I went from this (half serious):

To this:


With an additional this, thrown in for flavor:


(I, of course, found much more context with this)


I find it very interesting how the "slang" spreads and shifts its context. I teach in an relatively-affluent suburban area, one in which you are not likely to see that sort of behavior/attitude in the local drug store. Yet it appears in the school.

I completely understand how adolescents adopt pop culture references and adapt them to their own living (witness my own experience twenty years back with Grunge - double flannels for life!). What I still don't understand, though, is the adoption of the "gangsta" mentality in suburbia.

I'm no historian, but I assume that the roots of the hip-hip would came from a group of musicians that were experiencing a really tough life. That idea, of course, got bastardized once it became popular. Now, it seems, my students live such an "easy life" that they feel the need to toughen up by "living" a "ghetto" life (I can assure you, there is no ghetto in Clarkstown). The phrases "fake tough" and "phony brave" come to mind (from Full Metal Jacket).

I've seen the baggy pants, the abundance of tattoos, and the rise of "girl fights" happen at my school, and I need to ask - where do they go from here. Is the "ghetto phase" something to be expected these days? Do we idealize a "lifestyle" that emphasizes easy money, easy girls, and easy solutions (bang)? Is this some insane bastardization of the American Dream?

Or is this yet another iteration of the vapidity that seems to be oozing out of high schools today? What do we teach that is lasting? That is enduring? That is meaningful?

To come full-circle: the ratchet conversation continued into my extra help session, where a student working on the literary magazine (and certainly NOT the person who would use the word ratchet), told me that it's just a derivation of the word "wretched."

I'm not sure if she's right, but it is a bit scary that one of the kids' go-to phrases is, simply stated, wretched. Is that some subliminal expression of their psyche?

(P.S. A: I realize they don't use it that way and B: totally reading into it. But hey, that's what I do.)

Sunday, March 17, 2013

My comments on #NYSED 's survey on the new #APPR

I received am email from NYSED asking for feedback on the new APPR process.
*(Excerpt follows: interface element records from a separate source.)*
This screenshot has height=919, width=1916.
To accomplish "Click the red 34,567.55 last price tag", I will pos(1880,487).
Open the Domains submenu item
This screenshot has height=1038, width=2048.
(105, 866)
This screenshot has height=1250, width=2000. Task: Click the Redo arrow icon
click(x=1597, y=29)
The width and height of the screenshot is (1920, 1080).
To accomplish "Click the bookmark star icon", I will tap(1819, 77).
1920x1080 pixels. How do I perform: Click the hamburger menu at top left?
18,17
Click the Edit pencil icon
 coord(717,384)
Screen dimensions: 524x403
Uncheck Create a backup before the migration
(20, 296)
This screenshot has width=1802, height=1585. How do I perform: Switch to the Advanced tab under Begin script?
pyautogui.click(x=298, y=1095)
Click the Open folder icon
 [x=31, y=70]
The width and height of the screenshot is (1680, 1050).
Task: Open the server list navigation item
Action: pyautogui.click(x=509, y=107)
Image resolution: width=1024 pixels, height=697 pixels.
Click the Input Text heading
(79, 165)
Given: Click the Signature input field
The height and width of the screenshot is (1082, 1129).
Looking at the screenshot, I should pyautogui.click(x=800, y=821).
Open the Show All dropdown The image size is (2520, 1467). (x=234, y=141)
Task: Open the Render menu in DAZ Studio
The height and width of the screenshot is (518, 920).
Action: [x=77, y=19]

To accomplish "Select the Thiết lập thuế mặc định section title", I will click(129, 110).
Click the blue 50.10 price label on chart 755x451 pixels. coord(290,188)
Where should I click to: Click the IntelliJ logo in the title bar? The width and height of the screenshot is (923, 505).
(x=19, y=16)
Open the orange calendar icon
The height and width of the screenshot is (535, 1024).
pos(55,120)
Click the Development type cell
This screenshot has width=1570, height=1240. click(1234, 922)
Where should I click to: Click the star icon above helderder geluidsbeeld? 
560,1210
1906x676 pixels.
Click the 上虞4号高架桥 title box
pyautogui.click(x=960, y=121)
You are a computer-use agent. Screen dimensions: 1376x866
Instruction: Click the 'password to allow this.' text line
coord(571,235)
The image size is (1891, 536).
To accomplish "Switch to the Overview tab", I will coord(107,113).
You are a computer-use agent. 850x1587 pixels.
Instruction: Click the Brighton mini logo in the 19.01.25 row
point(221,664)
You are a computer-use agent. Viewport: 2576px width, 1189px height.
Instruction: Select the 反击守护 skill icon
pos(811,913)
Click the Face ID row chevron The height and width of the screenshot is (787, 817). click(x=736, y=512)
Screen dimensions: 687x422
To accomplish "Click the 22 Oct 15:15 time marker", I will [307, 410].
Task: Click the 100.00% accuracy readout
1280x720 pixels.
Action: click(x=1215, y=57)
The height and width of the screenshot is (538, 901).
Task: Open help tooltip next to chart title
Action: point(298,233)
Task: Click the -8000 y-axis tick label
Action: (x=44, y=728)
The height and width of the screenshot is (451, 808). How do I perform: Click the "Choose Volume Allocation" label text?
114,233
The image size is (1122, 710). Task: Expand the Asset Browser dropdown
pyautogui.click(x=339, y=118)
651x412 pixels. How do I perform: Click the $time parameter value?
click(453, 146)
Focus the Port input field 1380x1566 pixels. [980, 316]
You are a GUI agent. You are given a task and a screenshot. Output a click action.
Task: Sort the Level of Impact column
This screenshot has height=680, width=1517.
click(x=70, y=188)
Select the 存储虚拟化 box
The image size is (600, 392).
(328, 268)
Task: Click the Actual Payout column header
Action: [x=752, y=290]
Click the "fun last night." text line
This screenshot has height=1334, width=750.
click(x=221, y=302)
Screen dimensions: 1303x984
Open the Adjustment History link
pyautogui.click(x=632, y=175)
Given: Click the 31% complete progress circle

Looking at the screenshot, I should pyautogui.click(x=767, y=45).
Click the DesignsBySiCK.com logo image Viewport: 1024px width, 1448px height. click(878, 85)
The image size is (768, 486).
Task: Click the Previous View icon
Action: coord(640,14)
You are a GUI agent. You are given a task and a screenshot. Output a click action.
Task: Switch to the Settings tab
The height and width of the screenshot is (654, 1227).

Most of the questions were standard fare, but the last one was open-ended commentary. I took the opportunity to rant/vent, and had the presence of mind to copy my comment before I hit submit.

Here it is, for your viewing pleasure:
The new APPR makes sense in theory. In theory, we should all be collecting data about our practice and our students, and using that data to improve our teaching and their learning. However, in practice, making a change this massive, and without any organization from the state, will create an organizational nightmare. For instance: the talk regarding the pre-assessment for the SLOs is to give an incredibly difficult exam on content the students have not learned yet (with the expectation that they will do poorly on it). Then, after you spend the year teaching that content, they should shine and show outstanding growth. Jobs saved! 

This is a ridiculous predicament you (NYSED) have put us (teachers) in. Why should anyone take the pre-assessment seriously, knowing the the objective is failure. The students are aware of this as well - what will their motivation be? And how does that bode for the start of a school year: let me set the tone for the year of failure. Not education. Not improvement. But pre-planned and intentional failure. From a socio-emotional perspective, that is suicide. 

Add in an INCREASE in tests, which equates to a DECREASE in available teaching time, and Gov Cuomo's tax cap, where will teachers have the time to teach. When will administrators, who are already strapped for time today, have time to administer? How will districts afford more unfunded state mandates? By cutting teaching staff? Because that will improve education, right? Larger classes, more preps, less time. Sounds like a party. 

In theory, this all makes (some) sense. In reality, it will destroy education for a good long while. Has anyone at NYSED considered what the fallout will be? What will teaching and, more importantly, learning look like once the proverbial dust has settled?